→ **WRITTEN TASKS**:
1. In the blog post on the Hitchcock head, what decade were the old studios' brick sheds from?
2. From the blog post on the Hitchcock head, extract the passage starting at "Heads of regeneration" and ending at "his early pictures.".

→ **PAGE EXCERPT**:
-------
Tuesday, August 22, 2006

Heads of regeneration


I stumbled across this huge semi-submerged head of Alfred Hitchcock while flaneuring around London last week. It's at the centre of the redeveloped Gainsborough Studios, just on the Hackney side of the canal off New North Road, where the great sadist made many of his early pictures.

When I lived in London, I lived for a while in a flat just the other side of Shoreditch Park. The old studios were, then, derelict - an empty but imposing complex of 1920s brick sheds, still steeped in character. I thought I had some decent pics of them from back then, but this is the best I can find -

It was a bit of a shock to see what they'd become. I knew the site was up for redevelopment, but assumed that they'd be keeping some vestige of the old brick studios. But it's another bit of history and atmosphere that's been lost - big sculptural head aside, the flats themselves could be anywhere, by a canal in Leeds or Manchester, or maybe Oslo or Barcelona (except they probably wouldn't cost quite as much anywhere else).
-------
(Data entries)
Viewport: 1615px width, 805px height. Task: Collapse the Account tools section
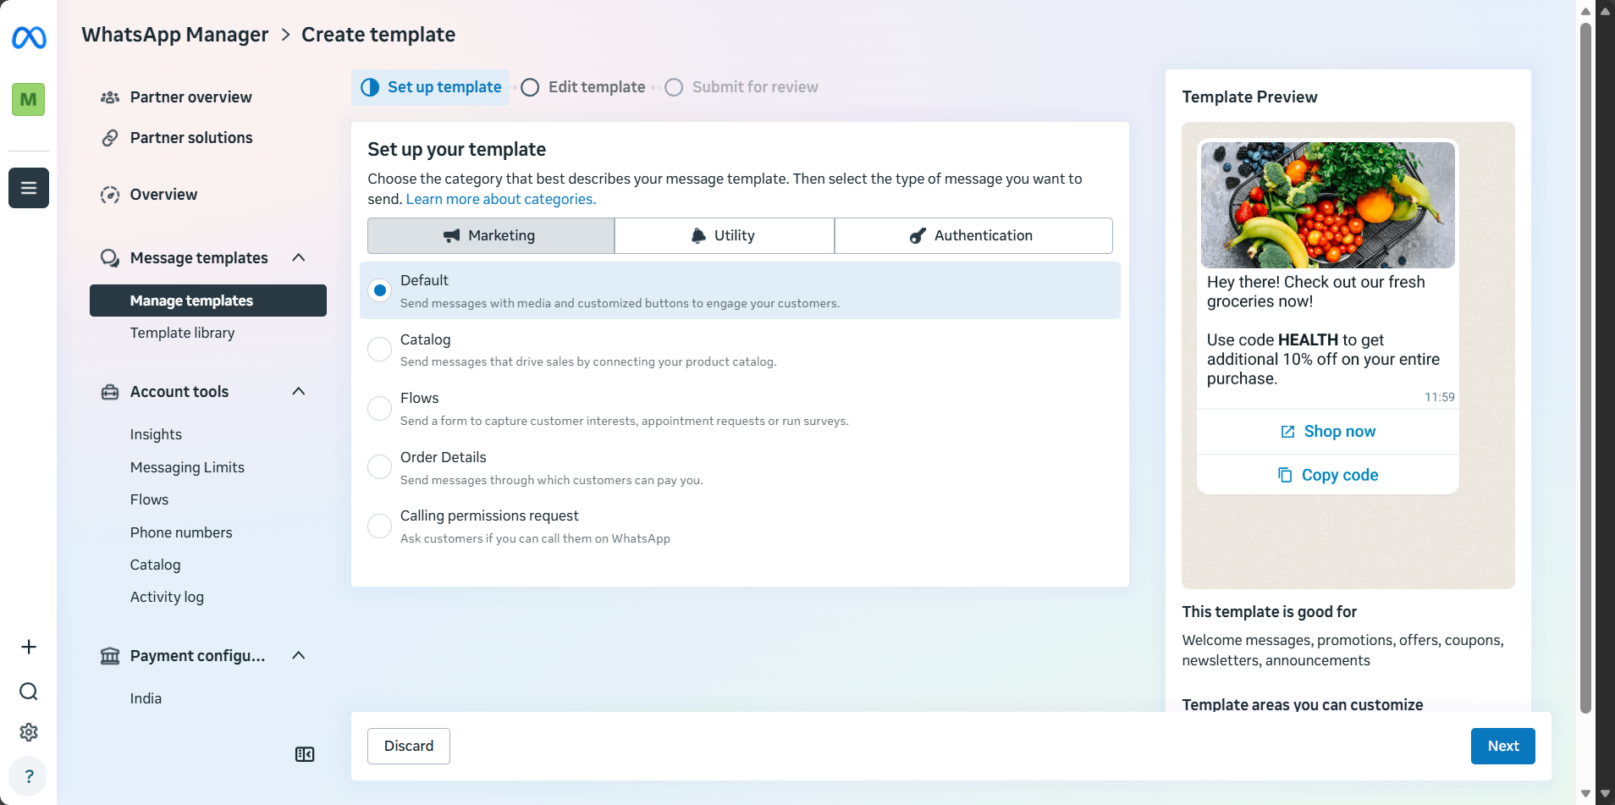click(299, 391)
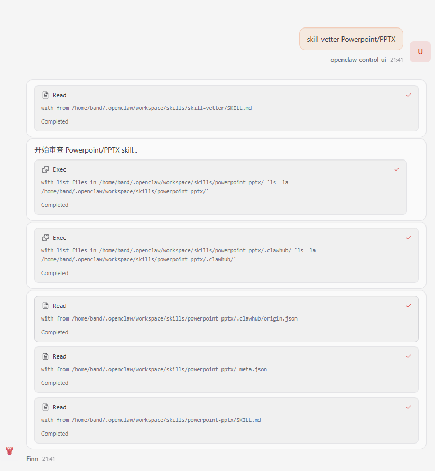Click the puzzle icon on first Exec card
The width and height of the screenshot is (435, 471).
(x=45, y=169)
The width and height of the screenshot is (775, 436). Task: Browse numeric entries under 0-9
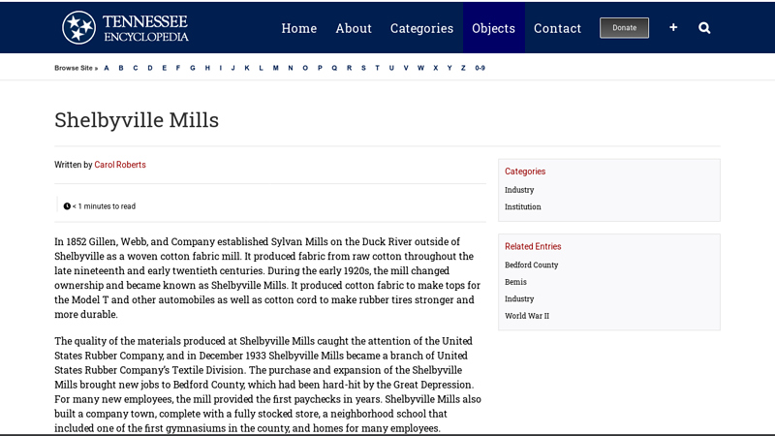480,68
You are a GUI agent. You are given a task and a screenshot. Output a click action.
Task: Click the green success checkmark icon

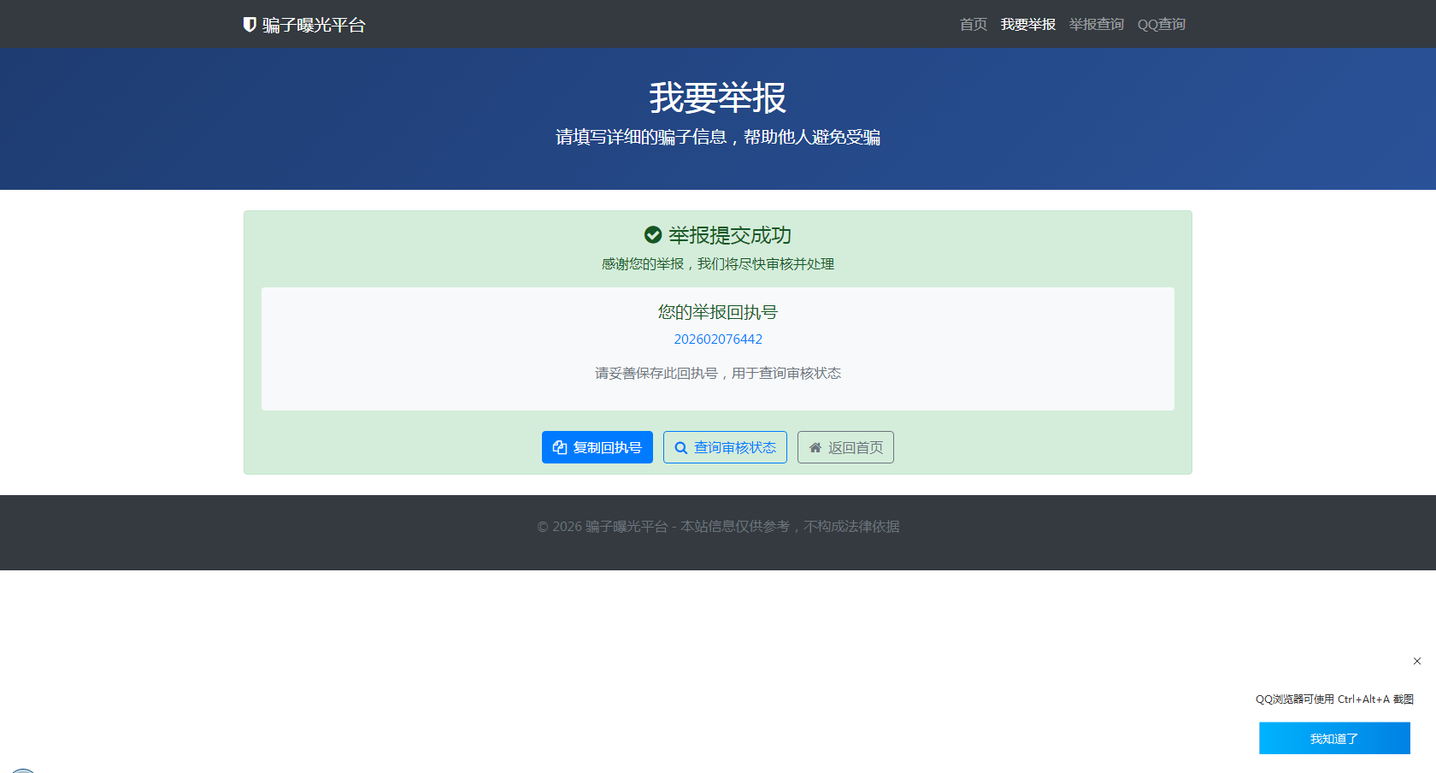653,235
-------
→ **WORKED ANSWERS**:
1. The 1920s.

2.
Heads of regeneration


I stumbled across this huge semi-submerged head of Alfred Hitchcock while flaneuring around London last week. It's at the centre of the redeveloped Gainsborough Studios, just on the Hackney side of the canal off New North Road, where the great sadist made many of his early pictures.